No âmbito urbano, grande parte dos pesquisadores, dos legisladores, dos governantes, pensa e reflete problemas que focam apenas parte da cidade como se ela fosse a única, fingindo-se que não se vê que a cidade que precisa ser pensada não é essa. Concursos são lançados, muitas vezes por governos progressistas, invariavelmente para pensar e propor partes da cidade “ideal”, invariavelmente aquela onde a economia funciona e os investimentos são feitos, onde as leis valem, onde há arquitetura, onde há transportes. A necessária inversão absoluta e radical das prioridades, a mudança corajosa dos paradigmas que ditam a ordem dos investimentos públicos, a priorização intransigente das necessidades da cidade informal, dos excluídos, esta não é feita e, pior, quando é sugerida tal postura é automaticamente tolhida, censurada e marginalizada. A simples sugestão de uma mudança mais radical dos parâmetros da ação do Estado e dos investimentos públicos, para que estes se tornem mais “públicos” em um país em que isso significa simplesmente dar vez aos pobres, é automaticamente vista e rotulada como uma subversão da ordem pública, radical, insurgente. Em todas suas formas de expressão, sejam econômicas, políticas, culturais, as dinâmicas de funcionamento da nossa sociedade, conduzidas pelas classes dominantes, reproduzem quase que invariavelmente uma postura de completa ignorância para com a parte majoritária da sociedade, a dos excluídos. Exceto quando esta lhes serve, é claro.

Os exemplos são intermináveis. A população das periferias das metrópoles brasileiras compõe a quase totalidade da mão-de-obra da construção civil. Serve a empreiteiras, construtoras, arquitetos e engenheiros, a donas de casa em busca de um “faz tudo”, sempre em condições precárias de emprego e salários, com contratos informais, alojamentos subumanos. Mora na periferia, porém é comum que a enorme maioria dos estudantes de arquitetura das nossas escolas – que aprendem cedo em seus estágios profissionais como se comportar como empregadores – sequer cheguem a conhecer, nos seus vários anos de formação, essas mesmas periferias. Não a conhecem quando estas deveriam ser o objeto natural de suas preocupações como arquitetos-urbanistas. A violência é um tema que preocupa e ocupa a mídia somente quando ela invade o território das elites, saindo dos bairros periféricos onde ela há tempos impõe sua lei sem que isso pareça ter incomodado ninguém. No Rio de Janeiro, um prefeito chegou a propor que simplesmente se construísse um muro para separar a “cidade” das favelas, da “não-cidade”. A propriedade privada é sagrada quando alguns pobres excluídos resolvem ocupar um prédio mantido vazio por décadas em plena cidade urbanizada, em total contrassenso com a gritante demanda social por moradia. Reintegrações de posse são rapidamente expelidas por uma justiça das mais ágeis. Mas a mesma propriedade privada não parece ser tão importante quando ela é pública, e glebas inteiras são ocupadas ilegalmente para a construção de shoppings-centers ou condomínios de luxo. 

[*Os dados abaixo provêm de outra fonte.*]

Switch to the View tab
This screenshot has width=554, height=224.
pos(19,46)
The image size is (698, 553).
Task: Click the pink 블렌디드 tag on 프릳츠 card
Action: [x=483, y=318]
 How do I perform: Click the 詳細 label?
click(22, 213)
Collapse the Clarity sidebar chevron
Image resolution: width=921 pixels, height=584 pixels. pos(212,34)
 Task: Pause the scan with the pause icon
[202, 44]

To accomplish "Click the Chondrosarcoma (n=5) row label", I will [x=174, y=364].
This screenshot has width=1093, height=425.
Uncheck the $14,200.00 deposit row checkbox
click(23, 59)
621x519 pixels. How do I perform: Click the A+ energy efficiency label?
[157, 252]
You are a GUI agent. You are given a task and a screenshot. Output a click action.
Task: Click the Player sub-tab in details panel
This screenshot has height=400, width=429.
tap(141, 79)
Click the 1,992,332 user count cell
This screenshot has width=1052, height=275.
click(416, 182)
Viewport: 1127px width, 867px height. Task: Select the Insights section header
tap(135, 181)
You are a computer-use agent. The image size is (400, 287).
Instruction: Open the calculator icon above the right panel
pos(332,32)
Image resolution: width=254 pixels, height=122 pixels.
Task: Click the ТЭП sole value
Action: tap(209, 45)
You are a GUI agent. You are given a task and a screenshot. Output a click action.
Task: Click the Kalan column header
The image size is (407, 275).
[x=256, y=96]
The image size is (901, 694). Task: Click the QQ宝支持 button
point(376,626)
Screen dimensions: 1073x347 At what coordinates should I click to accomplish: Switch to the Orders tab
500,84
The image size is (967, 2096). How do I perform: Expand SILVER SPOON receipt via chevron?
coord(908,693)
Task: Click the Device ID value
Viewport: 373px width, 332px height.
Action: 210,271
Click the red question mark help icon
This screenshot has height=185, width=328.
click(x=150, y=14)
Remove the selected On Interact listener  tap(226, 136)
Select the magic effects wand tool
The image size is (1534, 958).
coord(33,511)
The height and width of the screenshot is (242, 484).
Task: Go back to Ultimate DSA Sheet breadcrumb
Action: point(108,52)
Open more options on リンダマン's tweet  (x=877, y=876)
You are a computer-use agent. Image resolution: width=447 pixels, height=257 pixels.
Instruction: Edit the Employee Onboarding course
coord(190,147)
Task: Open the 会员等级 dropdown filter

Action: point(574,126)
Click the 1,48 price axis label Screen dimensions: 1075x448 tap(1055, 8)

Mais recentemente, no bojo da matriz “modernizadora” da “globalização”, um novo paradigma invadiu nossas cidades, tornando-se a prioridade das políticas urbanas: a construção de “cidades-globais” que supostamente respondam às “exigências” da economia globalizada. Tomando-se por modelo os paradigmas do planejamento estratégico e outras cartilhas urbanísticas, discute-se nas universidades e implementa-se nos governos soluções de gestão urbana importadas dos “cases” de sucesso das grandes cidades europeias e norte-americanas, que criam ilhas de fantasia da modernidade, ignorando-se absolutamente as periferias e o fato de que a metade das populações das metrópoles brasileiras ainda vive na informalidade, grande parte sem sequer saneamento adequando. O mercado imobiliário fervilha com os novos objetivos de construção de bairros de negócios “compatíveis” com a globalização que nos promete o Primeiro-Mundo, e recursos e mais recursos públicos são canalizados para permitir seu surgimento, enquanto se adia mais um pouco a reversão pelo menos parcial da absoluta segregação  a que são submetidos os cada vez mais distantes bairros periféricos informais, que crescem ininterruptamente. A mesma massa de mão-de-obra, ignorada em seus direitos aos transportes e à mobilidade urbana, privada de acesso a sérvios e equipamentos públicos tão básicos como a moradia, a educação e a saúde, é a que constrói os novos barros da “cidade-global” tão propagandeada.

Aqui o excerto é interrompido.